PITTSBURGH – Mitt Romney has not yet decided who he will choose as his vice presidential running mate, despite a report that says otherwise, senior Romney aide Eric Fehrnstrom said on Monday.
“No decision’s been made on VP,” Fehrnstrom told reporters after the presumptive Republican nominee held a fundraiser at the City Club of Baton Rouge with Louisiana Gov. Bobby Jindal. Fehrnstrom later told the Associated Press that his boss could potentially make a decision this week.
The remarks came after The New York Times reported that some of Romney’s friends believe he has reached a decision on who will join him on the Republican ticket in November.
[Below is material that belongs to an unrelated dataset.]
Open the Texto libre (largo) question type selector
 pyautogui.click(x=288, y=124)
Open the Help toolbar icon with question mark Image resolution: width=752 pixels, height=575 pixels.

Romney himself was mum on Monday on the selection process, even as he appeared at the fundraiser with Jindal, who is considered a potential running mate. “He met with Gov. Jindal but they didn't talk about VP,” Fehrnstrom said.
The fundraiser gave Romney a chance to paint President Obama as a crony capitalist who gives taxpayer money to political donors and supporters. As an example, he cited a $500 million government loan to Fisker, an electric-car company in which Al Gore is a partner.
“It doesn’t look right. It doesn’t smell right and that has happened more than once,” Romney told the 40 people who each paid $50,000 to hear him speak. He said that after receiving the loan, Fisker went on to assemble the first line of its cars in Finland (the company said it could not find a facility in the United States that was capable of handling the work).
“So the president not only took our money and put it with his friends, he also took our money and outsourced the jobs, so I'm referring to him as the outsourcer in chief,” Romney said.
The presumptive Republican nominee’s new attack on Fisker is part of a broader push by his campaign to portray the president as favoring his high-dollar donors at the expense of the middle class. The campaign released a new Web video called “Political payoffs and middle-class layoffs,” and held a press conference call in which they called the practice “Chicago-style politics and Chicago-style economics.”
When asked on the conference call how a Romney administration would avoid having donors who also expected something in return, senior adviser Ed Gillespie said Romney donors were giving money not for a specific reason, but because they believed that a Romney administration would spur economic growth for everyone.